(Work instructions):
Return, from the lines below, each one that includes the word "will".

(Records shown):
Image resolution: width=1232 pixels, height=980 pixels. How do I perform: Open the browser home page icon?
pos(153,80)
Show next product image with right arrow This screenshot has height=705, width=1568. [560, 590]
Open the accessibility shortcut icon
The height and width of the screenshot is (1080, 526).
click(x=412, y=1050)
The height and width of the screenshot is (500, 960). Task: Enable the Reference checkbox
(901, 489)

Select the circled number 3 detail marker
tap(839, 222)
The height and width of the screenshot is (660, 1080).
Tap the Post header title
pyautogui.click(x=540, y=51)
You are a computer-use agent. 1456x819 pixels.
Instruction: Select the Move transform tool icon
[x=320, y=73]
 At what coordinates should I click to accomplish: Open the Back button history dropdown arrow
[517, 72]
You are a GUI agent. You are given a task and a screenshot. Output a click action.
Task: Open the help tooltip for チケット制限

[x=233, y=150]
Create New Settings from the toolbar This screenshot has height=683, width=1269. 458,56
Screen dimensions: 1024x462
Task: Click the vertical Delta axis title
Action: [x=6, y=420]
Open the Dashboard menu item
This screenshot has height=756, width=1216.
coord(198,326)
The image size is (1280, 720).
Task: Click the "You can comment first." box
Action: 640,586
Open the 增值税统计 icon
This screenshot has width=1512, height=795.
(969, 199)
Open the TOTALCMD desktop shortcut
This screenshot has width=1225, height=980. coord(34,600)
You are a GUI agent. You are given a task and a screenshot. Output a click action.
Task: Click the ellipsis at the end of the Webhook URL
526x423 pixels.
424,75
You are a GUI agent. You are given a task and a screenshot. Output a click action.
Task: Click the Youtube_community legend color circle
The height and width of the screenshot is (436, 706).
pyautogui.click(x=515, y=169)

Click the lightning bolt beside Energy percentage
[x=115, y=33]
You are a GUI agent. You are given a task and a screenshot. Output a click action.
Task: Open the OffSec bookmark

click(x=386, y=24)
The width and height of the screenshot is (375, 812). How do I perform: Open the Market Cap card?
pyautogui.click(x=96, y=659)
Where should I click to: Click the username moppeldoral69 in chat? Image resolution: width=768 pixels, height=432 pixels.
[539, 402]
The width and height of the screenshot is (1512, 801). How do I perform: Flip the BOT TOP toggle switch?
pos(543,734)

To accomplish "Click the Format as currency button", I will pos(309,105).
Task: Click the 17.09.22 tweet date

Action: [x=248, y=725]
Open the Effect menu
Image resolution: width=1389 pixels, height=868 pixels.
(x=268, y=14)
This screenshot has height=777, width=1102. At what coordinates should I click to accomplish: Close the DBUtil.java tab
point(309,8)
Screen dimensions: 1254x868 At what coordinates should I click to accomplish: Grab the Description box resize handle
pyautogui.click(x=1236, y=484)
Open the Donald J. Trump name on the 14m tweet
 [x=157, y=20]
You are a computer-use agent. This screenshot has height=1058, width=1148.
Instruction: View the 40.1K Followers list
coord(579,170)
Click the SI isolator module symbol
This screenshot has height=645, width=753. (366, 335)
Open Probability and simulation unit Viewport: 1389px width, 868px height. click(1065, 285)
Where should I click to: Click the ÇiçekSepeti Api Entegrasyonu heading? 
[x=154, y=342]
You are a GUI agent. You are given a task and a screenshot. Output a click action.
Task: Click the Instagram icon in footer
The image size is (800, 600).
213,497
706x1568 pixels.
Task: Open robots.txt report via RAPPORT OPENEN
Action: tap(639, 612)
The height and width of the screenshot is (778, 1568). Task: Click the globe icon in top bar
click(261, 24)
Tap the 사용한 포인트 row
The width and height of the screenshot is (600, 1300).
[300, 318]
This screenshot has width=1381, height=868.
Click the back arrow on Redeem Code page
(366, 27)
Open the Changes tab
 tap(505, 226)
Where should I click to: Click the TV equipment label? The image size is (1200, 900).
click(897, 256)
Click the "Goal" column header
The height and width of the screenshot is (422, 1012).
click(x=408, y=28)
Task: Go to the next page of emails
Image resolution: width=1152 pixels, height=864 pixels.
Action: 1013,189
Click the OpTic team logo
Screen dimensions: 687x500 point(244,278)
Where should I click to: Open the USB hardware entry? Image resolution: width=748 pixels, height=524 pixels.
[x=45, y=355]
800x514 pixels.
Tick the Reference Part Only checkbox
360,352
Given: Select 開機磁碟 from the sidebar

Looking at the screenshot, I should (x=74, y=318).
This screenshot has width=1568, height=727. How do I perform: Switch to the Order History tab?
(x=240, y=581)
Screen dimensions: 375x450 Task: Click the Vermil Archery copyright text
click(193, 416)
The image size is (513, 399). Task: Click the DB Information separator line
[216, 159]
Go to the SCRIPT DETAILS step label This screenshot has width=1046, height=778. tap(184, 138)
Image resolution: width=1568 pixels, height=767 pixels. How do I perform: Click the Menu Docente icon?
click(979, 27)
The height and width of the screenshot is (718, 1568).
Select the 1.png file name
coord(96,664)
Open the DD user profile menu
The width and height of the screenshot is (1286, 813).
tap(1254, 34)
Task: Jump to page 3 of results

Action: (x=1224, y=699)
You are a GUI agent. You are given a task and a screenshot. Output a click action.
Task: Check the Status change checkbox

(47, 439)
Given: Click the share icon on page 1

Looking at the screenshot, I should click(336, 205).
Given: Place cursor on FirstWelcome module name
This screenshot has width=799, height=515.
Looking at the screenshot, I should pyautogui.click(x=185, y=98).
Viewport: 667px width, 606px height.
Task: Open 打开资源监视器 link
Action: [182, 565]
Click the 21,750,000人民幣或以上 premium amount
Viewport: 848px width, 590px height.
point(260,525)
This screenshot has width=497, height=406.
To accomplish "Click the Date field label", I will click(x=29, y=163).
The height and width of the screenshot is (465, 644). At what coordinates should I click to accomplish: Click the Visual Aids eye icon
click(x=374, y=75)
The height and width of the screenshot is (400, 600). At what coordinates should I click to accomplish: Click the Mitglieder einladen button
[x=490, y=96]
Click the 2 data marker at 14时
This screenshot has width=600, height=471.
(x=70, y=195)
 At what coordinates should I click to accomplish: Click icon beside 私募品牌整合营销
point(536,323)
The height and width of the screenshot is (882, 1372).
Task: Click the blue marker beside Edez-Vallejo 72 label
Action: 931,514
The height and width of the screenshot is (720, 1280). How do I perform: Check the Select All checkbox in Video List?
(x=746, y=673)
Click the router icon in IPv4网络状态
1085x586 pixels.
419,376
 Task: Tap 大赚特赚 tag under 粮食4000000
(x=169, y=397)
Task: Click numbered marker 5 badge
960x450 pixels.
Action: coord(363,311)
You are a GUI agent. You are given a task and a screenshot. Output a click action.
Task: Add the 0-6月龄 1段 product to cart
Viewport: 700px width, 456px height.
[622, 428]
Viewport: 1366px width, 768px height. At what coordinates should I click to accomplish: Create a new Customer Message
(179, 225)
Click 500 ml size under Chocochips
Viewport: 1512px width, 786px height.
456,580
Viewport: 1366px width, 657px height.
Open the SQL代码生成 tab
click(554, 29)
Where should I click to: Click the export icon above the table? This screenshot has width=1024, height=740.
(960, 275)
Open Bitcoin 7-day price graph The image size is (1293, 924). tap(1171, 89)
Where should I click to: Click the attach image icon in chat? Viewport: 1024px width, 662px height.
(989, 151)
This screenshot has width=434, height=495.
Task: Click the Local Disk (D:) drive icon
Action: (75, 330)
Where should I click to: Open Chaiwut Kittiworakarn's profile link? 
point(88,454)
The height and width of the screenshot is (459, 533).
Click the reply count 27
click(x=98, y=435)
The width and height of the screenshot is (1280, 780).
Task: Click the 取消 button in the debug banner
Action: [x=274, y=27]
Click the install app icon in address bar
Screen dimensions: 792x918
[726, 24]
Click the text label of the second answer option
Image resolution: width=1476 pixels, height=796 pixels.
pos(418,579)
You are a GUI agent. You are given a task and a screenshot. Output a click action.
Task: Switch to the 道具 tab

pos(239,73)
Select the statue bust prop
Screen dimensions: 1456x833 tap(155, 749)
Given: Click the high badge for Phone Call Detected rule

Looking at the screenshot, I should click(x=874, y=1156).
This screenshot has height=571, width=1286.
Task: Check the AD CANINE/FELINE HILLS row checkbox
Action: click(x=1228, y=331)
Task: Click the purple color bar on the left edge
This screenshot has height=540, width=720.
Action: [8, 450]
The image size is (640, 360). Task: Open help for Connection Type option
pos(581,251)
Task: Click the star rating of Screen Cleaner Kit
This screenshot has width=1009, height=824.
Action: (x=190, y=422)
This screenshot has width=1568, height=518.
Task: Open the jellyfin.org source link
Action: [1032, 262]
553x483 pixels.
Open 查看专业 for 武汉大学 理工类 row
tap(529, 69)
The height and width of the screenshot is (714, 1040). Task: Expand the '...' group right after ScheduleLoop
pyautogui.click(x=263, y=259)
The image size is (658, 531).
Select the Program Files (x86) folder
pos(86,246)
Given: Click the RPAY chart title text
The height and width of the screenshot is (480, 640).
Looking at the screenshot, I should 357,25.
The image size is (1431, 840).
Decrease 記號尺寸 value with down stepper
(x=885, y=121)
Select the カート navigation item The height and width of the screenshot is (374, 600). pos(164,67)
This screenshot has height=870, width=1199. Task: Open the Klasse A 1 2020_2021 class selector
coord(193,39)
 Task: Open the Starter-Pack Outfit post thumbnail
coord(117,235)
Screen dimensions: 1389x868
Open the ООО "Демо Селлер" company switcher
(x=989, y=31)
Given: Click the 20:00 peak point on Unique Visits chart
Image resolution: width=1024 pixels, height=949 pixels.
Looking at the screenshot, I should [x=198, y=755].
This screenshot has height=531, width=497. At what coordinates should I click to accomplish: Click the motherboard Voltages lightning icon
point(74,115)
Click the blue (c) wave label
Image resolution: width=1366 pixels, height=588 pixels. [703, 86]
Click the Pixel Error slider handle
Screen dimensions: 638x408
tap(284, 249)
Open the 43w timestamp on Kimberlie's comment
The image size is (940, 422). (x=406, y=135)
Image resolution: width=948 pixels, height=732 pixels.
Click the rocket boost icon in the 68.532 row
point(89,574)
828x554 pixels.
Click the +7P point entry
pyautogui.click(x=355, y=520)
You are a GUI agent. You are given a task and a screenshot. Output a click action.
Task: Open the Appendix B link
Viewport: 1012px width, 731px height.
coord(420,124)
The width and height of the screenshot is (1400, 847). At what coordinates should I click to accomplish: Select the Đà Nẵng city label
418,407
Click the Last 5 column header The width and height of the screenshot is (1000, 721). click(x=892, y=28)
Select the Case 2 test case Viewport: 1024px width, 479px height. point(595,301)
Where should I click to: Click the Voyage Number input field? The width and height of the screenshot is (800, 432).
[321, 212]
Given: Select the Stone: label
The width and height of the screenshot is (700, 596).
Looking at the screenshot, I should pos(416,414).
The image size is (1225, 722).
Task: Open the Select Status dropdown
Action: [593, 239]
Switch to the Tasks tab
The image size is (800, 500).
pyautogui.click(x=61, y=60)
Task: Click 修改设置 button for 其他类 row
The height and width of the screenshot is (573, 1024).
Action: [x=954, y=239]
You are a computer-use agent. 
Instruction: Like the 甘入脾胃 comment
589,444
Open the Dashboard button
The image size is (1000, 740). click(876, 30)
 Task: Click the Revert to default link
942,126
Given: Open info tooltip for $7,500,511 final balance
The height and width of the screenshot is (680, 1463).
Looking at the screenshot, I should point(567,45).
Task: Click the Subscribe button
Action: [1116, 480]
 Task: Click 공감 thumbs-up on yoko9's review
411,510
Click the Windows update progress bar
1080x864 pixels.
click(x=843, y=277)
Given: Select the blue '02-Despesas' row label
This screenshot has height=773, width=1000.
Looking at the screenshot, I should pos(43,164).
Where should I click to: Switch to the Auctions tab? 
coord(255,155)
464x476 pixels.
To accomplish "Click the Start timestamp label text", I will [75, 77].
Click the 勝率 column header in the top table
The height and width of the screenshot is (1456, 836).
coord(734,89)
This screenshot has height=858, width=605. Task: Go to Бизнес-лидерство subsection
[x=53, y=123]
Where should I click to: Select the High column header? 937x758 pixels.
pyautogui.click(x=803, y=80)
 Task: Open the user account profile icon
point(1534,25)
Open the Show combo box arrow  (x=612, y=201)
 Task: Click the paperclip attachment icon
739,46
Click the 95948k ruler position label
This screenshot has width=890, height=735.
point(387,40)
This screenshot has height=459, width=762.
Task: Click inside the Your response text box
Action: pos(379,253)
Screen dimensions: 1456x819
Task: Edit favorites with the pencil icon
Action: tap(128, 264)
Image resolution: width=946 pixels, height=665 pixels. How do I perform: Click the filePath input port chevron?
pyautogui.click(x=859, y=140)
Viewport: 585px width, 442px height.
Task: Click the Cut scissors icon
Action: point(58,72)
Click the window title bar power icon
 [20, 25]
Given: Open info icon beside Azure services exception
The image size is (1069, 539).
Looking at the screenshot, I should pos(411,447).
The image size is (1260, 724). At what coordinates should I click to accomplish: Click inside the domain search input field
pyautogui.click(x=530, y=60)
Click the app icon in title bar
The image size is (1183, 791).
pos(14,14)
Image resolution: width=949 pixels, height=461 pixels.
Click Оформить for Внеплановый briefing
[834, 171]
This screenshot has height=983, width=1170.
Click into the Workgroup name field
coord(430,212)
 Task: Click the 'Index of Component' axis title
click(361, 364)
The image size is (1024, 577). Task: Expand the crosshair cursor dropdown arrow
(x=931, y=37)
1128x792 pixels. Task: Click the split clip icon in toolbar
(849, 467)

(Solution to the exercise):
To accomplish "Click the Format as currency button", I will pos(309,105).
To accomplish "Click the Date field label", I will click(x=29, y=163).
To accomplish "Click the Start timestamp label text", I will [75, 77].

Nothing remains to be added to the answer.